For Ann and I coming to a shared definition of her affair in the context of our marriage was essential for both of us. We learned to tell our story together. She filled in the gaps and shared her means of deception with me. This was painful. We had done a lot of life while she was in her affair. Her sharing how she went about it all and her inner world during the affair helped to restore trust. I learned to allow her into my inner world. I had many and various thoughts and dreams that she did not know. This was scary for me to tell but helped her to feel connected with me. Here is Our Story and My Emotional Affair if you haven't read it yet.
Shirley Glass begins part 3 of 'Just Friends' with this,
The Search for Meaning
A vital part of trauma recovery is telling the story of what happened. The only way for anyone to comprehend what seems an incomprehensible event is through the search for meaning. After any personal loss or unimaginable catastrophe, we need to piece together what happened and talk about our experience.
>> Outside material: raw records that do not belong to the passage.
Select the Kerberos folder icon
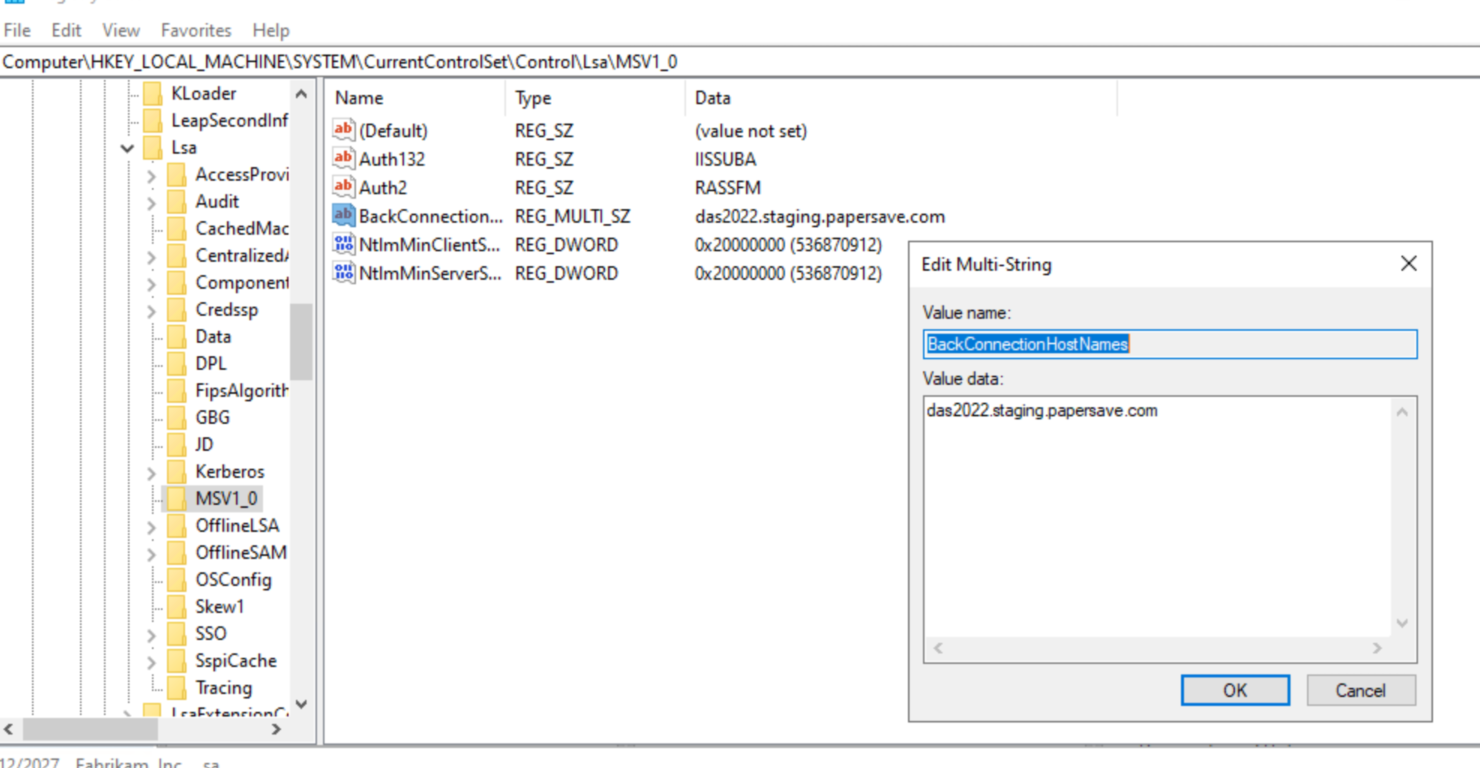The width and height of the screenshot is (1480, 768). click(177, 471)
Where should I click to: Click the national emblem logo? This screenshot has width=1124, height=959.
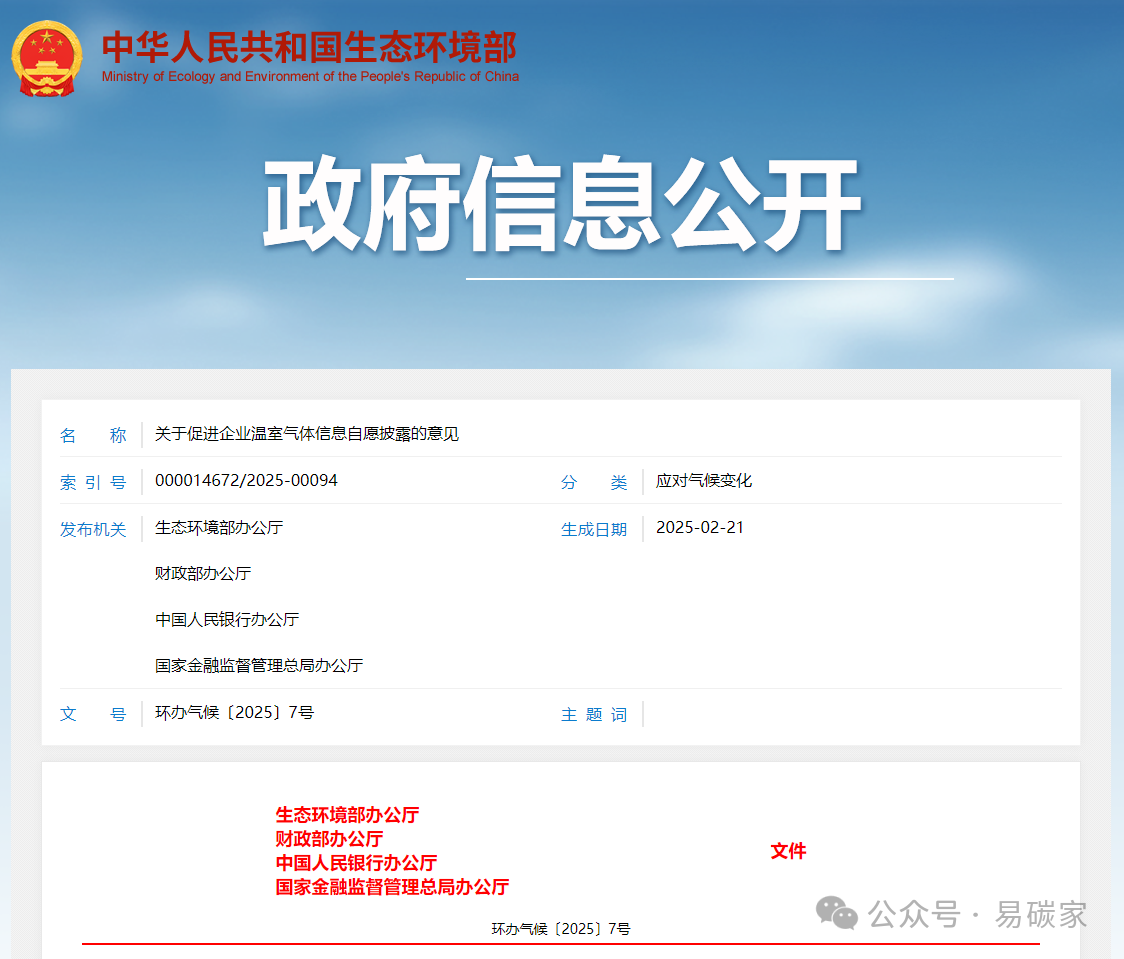click(x=47, y=58)
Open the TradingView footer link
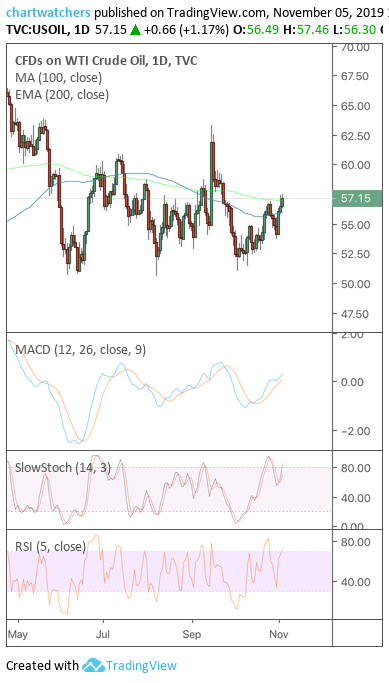 tap(142, 666)
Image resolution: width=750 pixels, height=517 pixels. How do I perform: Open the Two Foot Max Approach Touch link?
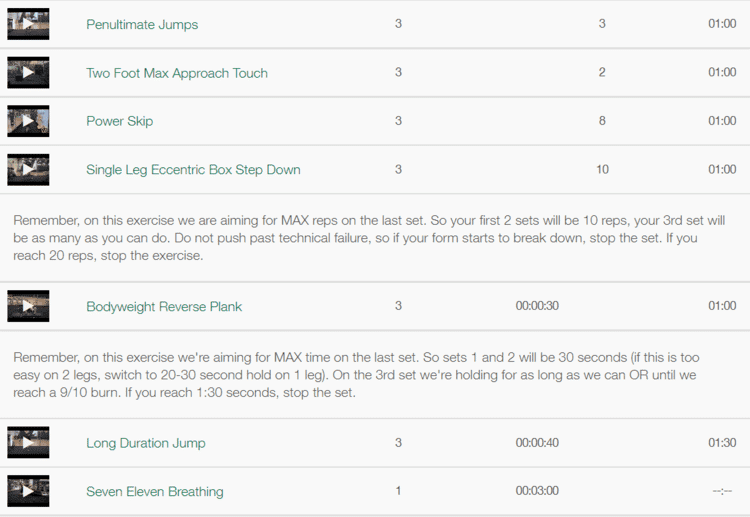(x=177, y=73)
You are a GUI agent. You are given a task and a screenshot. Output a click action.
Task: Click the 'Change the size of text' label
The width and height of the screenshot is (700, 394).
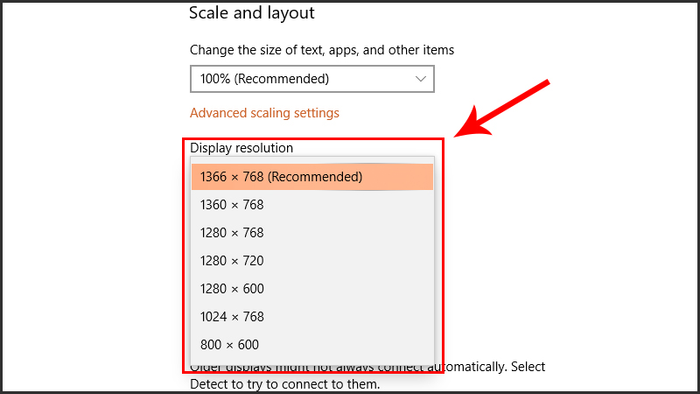click(x=322, y=50)
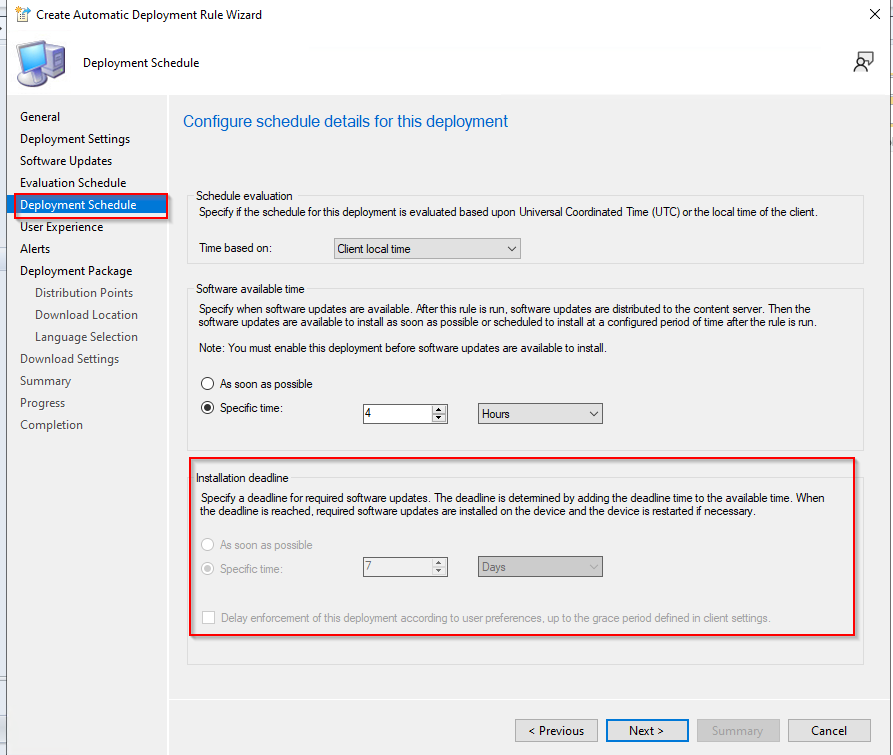893x755 pixels.
Task: Click the Previous button
Action: pyautogui.click(x=556, y=730)
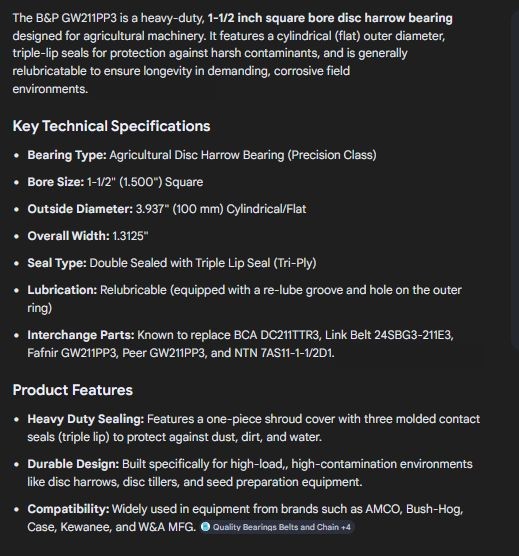Click the Product Features heading
519x556 pixels.
[x=73, y=390]
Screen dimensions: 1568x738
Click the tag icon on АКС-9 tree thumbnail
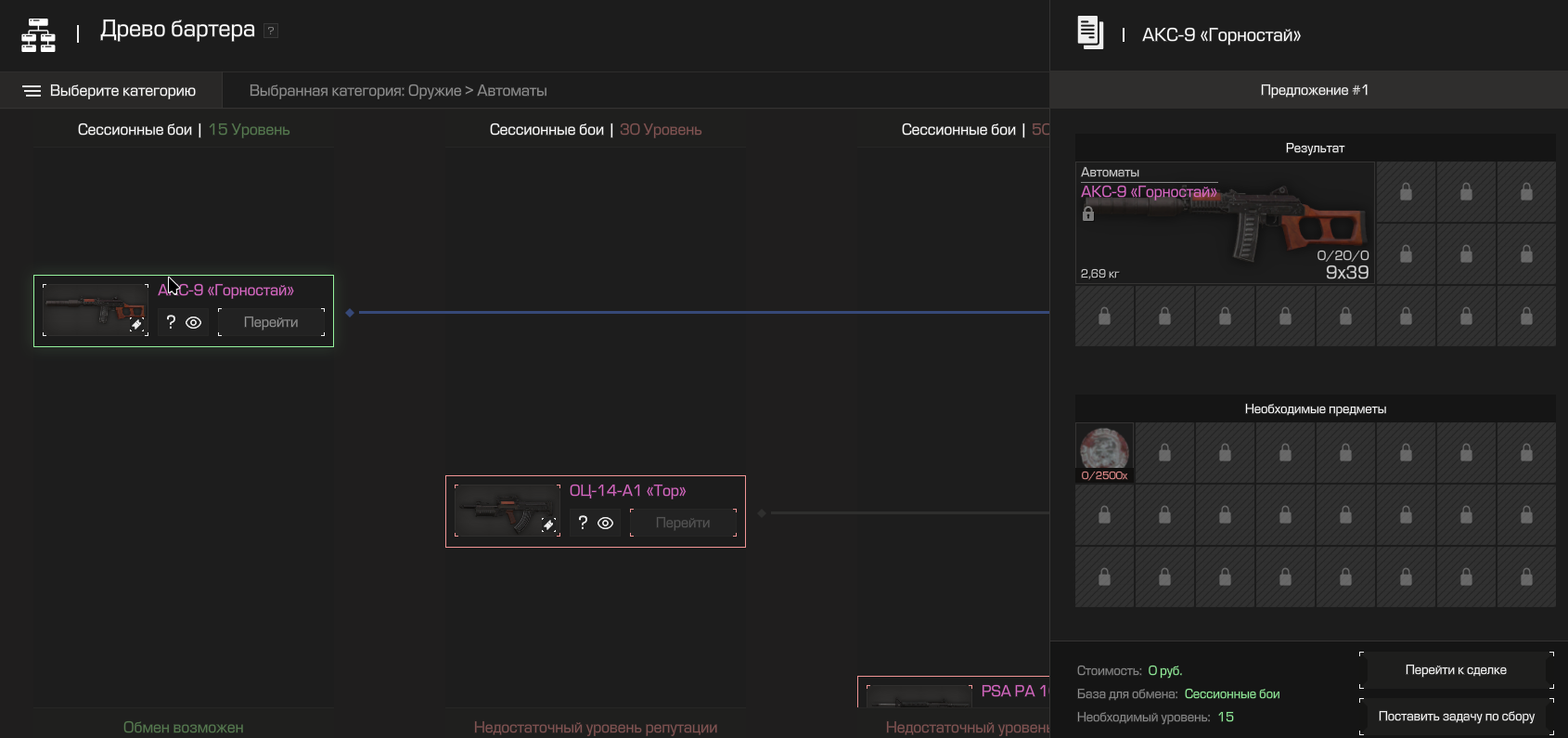136,325
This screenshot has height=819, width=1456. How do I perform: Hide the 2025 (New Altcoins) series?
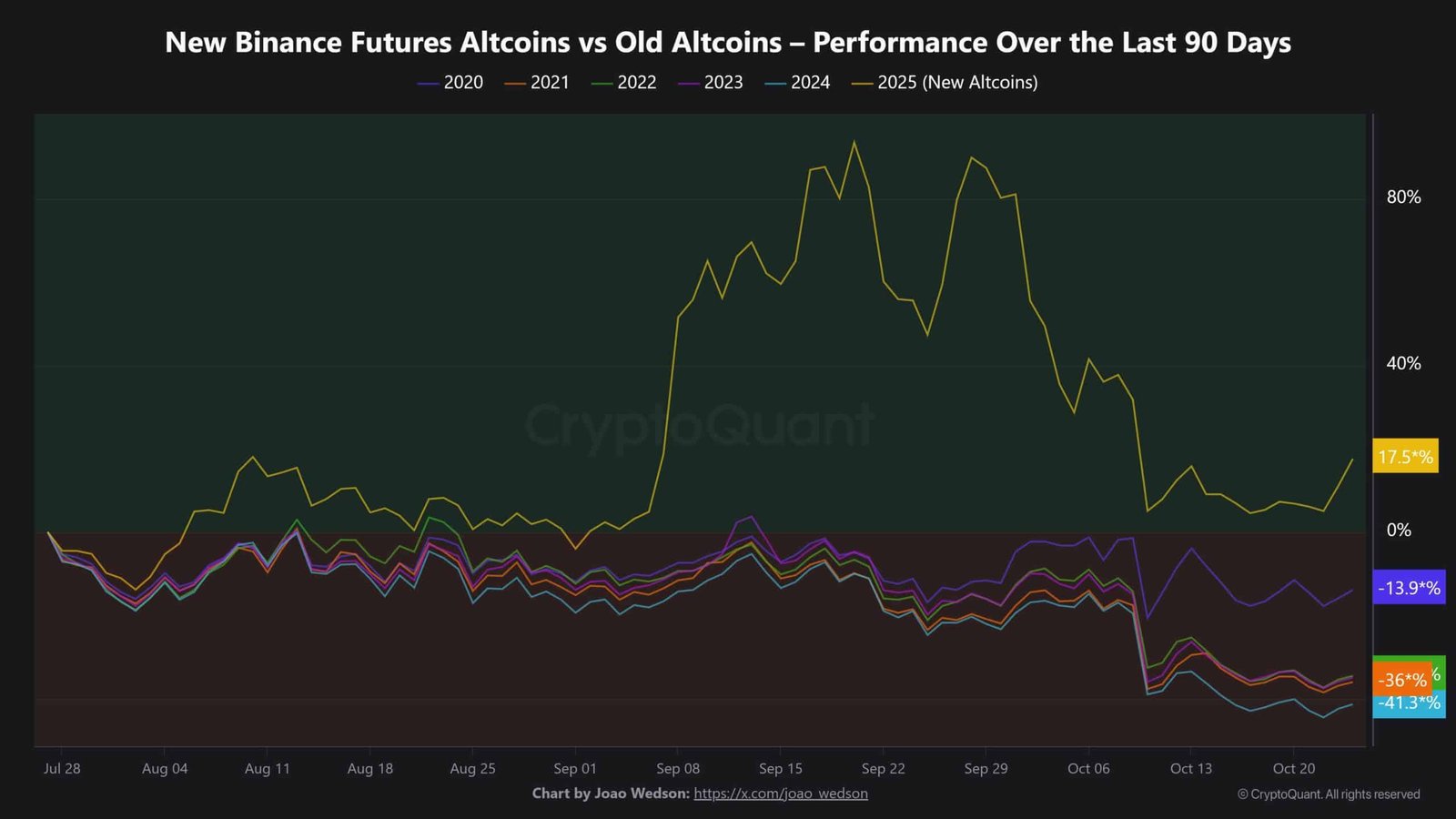tap(945, 83)
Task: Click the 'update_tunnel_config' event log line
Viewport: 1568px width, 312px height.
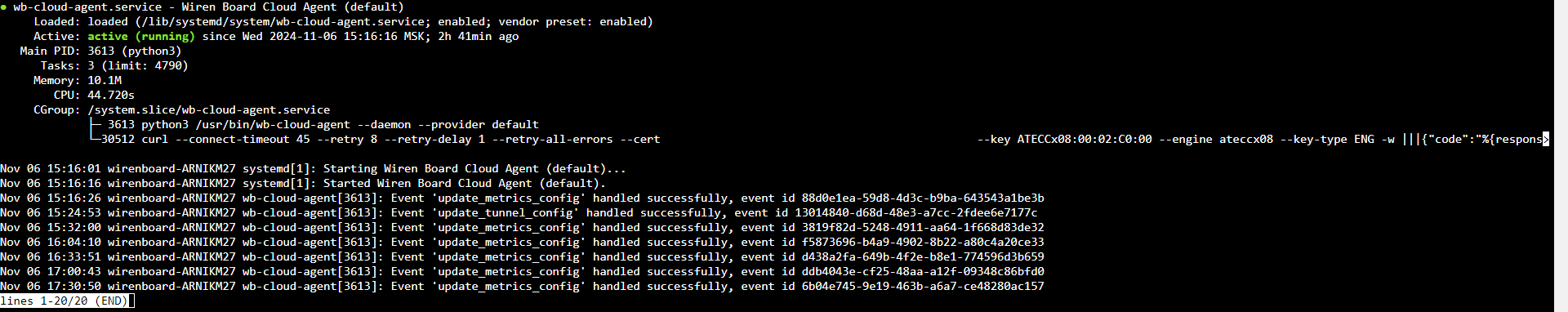Action: (x=519, y=213)
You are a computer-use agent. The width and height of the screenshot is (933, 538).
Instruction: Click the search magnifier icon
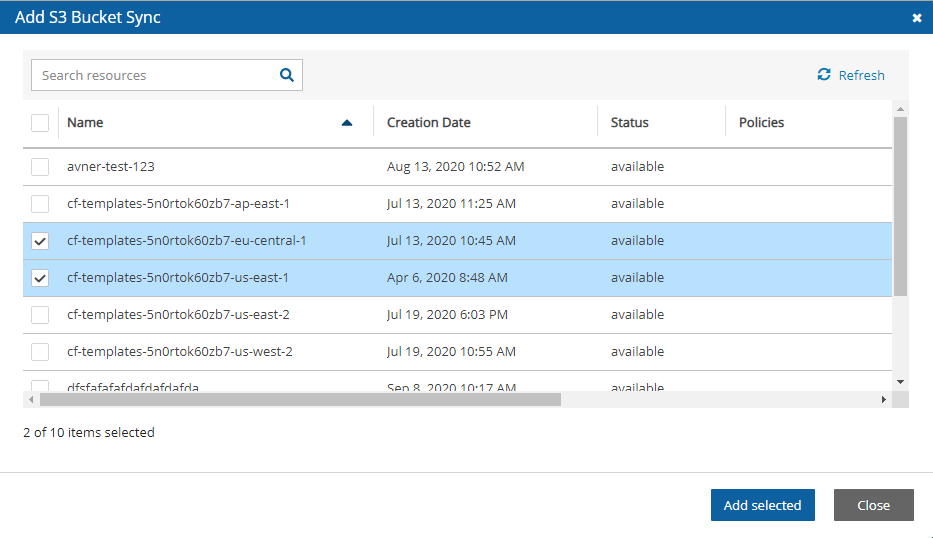pyautogui.click(x=286, y=75)
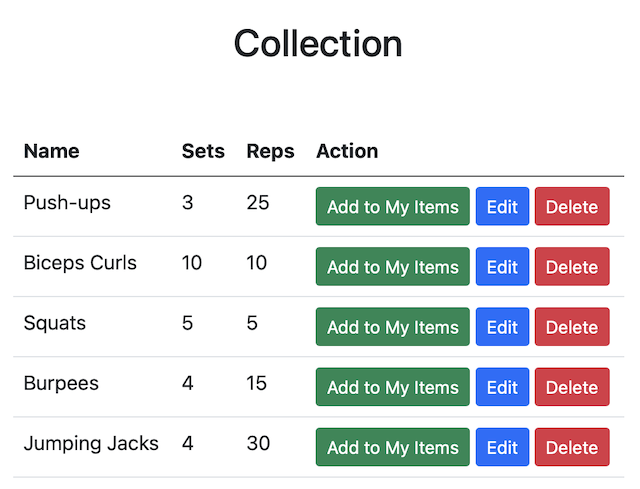The height and width of the screenshot is (489, 640).
Task: Edit the Squats entry
Action: click(502, 327)
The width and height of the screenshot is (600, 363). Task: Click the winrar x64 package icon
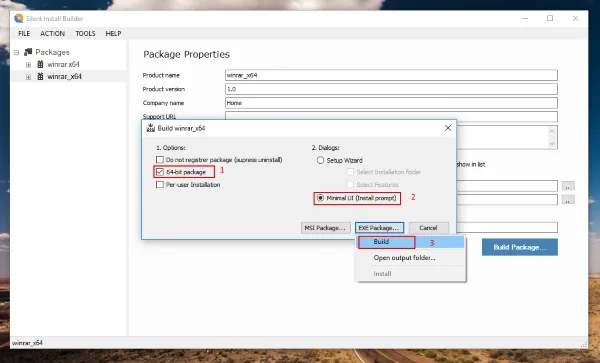tap(40, 64)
Rescue workers receive debriefing, bereaved family members join support groups, and trauma victims create a narrative of their experience. Expressing the emotions and telling the story is the best pathway to healing. This applies to the trauma of an affair too. If you don't know the story of the affair, you may recover but you will not heal--the wounds will always be there.
When you're telling the story of an affair, how you talk together is even more important than what you say. The story of the affair is not just about what happened in the affair itself. The story must include the context in which the affair occurred...The story of the marriage will provide a framework to understand whether relationship vulnerabilities set the stage for an affair. The unfaithful partner must be understood through his or her personal history, attitudes, and unmet needs. Looking at outside influences is also an essential part of the story since infidelity flourishes in an environment of social approval. Understanding the dynamics of the unmarried affair partner will be helpful for all three people affected by the extramarital triangle...
Vulnerabilities must be understood before a couple can weave their stories into a meaningful narrative that accounts for what led to the affair, what sustained it, and how it was resolved.
So what is your story? What was your dating like? What marked your time pre-kids? How did your marriage with kids change for the better? the worse? What occurred in your life just before the affair began? How did you miss each others hearts? Are all the secrets in the open? Is there anything else you would like for your spouse to share with you?